TEXTO DADO:

Jair Bolsonaro, Presidente do Brasil desde 2019, trouxe a relação com os EUA para o centro e inaugurou uma fase inédita na história da política externa brasileira (PEB): um alinhamento movido pela ideologia de um governo, no caso, pela visão de mundo de Donald Trump. Bolsonaro, assim como o Ministro das Relações Exteriores, Ernesto Araújo, e Eduardo Bolsonaro, filho do Presidente brasileiro - ‘olavistas’- , moveram a PEB para um ‘culto’ ao republicano, que perpassou o campo das ideias e refletiu-se num excesso de concessões e apoio aos EUA do lado brasileiro, mesmo com falta de reciprocidade do lado estadunidense.
Bolsonaro e Trump criaram um inimigo comum: a China. Ainda em campanha, o Presidente brasileiro adotou um discurso anti-China, e para irritar a grande potência, chegou a visitar Taiwan. Eduardo Bolsonaro, filho de Jair, replicou as acusações do republicano de que a China seria culpada pela atual crise pandémica e se utilizaria da tecnologia 5G para iniciar uma campanha global de espionagem. Os episódios causaram um mal-estar diplomático e ainda culminou no atraso na liberação de insumos chineses para a produção da vacina contra o coronavírus.
Para acompanhar as decisões do republicano, Bolsonaro ainda manifestou o desejo em transferir a embaixada brasileira de TelAviv para Jerusalém; votou contra a condenação e o fim do embargo dos Estados Unidos a Cuba na plenária da Assembleia-Geral da Organização das Nações Unidas pela primeira vez na história; fez um acordo para que os EUA explorem o centro de lançamento de satélites de Alcântara, no Maranhão; e deu apoio formal ao ataque para executar o general do Irão Qassim Soleimani.
Também em busca do apoio estadunidense para entrar na Organização para Cooperação e Desenvolvimento Económico (OCDE), a pedido Trump, o Brasil renunciou o status de tratamento especial na Organização Mundial do Comércio (OMC). Em carta, os EUA apoiaram a entrada de Argentina e Romênia na OCDE e a situação só foi revertida devido à vitória de Alberto Fernández, um peronista de centro-esquerda, nas presidenciais argentinas. Enquanto o Brasil ampliou as quotas de importação e as isenções tributárias para a importação de etanol e trigo estadunidenses, Trump decidiu taxar em 25% o alumínio e 10% o aço do Brasil. E ainda na corrida pela Casa Branca, anunciou que cortaria em mais de 80% a importação do aço brasileiro, só recuando 20 dias depois do seu anúncio.
Apesar de turistas estadunidenses terem sido dispensados da exigência de visto para entrar em solo brasileiro, a reciprocidade não se aplicou. O Brasil ainda apoiou o trumpista Mauricio Claver-Carone para a Presidência do Banco Interamericano de Desenvolvimento (BID), que seria brasileira pela rotatividade histórica do cargo. Mesmo os EUA designando o Brasil como aliado-extra da Organização do Tratado do Atlântico Norte (OTAN), isso traduziu-se apenas na possibilidade de compra direta de equipamentos e tecnologia militar do mercado estadunidense e não na adesão brasileira à organização e ao pacto de defesa mútua.

LISTAGEM:
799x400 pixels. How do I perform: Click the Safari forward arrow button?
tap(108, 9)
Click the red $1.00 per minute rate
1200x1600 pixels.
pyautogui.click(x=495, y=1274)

CONJUNTO DE TAREFAS:
A) No texto sobre a política externa de Bolsonaro, qual taxa Trump decidiu aplicar ao alumínio do Brasil?
B) Dê continuidade ao texto sobre a política externa de Bolsonaro a partir do ponto em que ele termina.
A listagem é um material separado, sem ligação com o texto.

RESPOSTAS DOS EXERCÍCIOS:
A) Uma taxa de 25%.

B)
Nas eleições presidenciais dos EUA, Bolsonaro sofreu um grande
golpe com a derrota de Donald Trump, apoiado publicamente
por ele e seu filho Eduardo, que inclusive fez campanha para o republicano nas
redes sociais. Joe Biden foi alvo de declarações afrontosas proferidas
pelo Presidente brasileiro.
O Presidente brasileiro demorou para reconhecer a vitória de Biden e seguiu o discurso de Trump de fraude nas eleições. Entretanto, no último dia 20 de janeiro, endereçou ao democrata uma carta congratulando-o pela vitória, reforçando a admiração pelos EUA e o desejo de manter a sólida e duradoura parceria. Recentemente, Biden recebeu um dossiê de atores internacionais e académicos para suspender e cancelar as negociações de acordos bilaterais com o Brasil. Preocupadas, as organizações representantes dos setores privados estadunidenses e brasileiros emitiram uma declaração conjunta pedindo para que os Estados mantivessem as boas relações. Vale ressaltar que os Chefes de Estado divergem em questões centrais, como o meio ambiente, além do globalismo, que Biden compromete-se a respeitar e aceitar as instituições internacionais e o multilateralismo, ao contráriodo que prega e segue Ernesto Araújo.
Numa perspetiva teórica, a relação Brasil-EUA pode ser vista no espetro realista. No âmbito nacional, Bolsonaro instrumentalizou a política externa para o efeito eleitoral, assim como Trump o fez, aproximando-se do conservadorismo global. Já no internacional, utilizou a ideologia como ferramenta para possíveis alcances de objetivos palpáveis e conversíveis, que com a aliança com os EUA, poderia ver crescer seu poderio militar, e subsequentemente, o poderio económico.
Conclui-se que, a relação Brasília-Washington no governo Bolsonaro durante o mandato de Trump deu-se de forma subserviente, revelando um Brasil a ceder por antecipação e escolha sob o argumento que estaria assim a promover o interesse nacional, mas que estava a projetar os interesses do governo Trump em detrimento dos setores económicos e da sociedade brasileira. Os EUA aplicaram os seus critérios normais, sem abrir exceções para favorecer o Brasil. O Brasil não só se isolou do mundo, como também em prol deste alinhamento, comprou brigas economicamente e politicamente inviáveis, inclusive afetando drasticamente sua relação com outros países considerados parceiros.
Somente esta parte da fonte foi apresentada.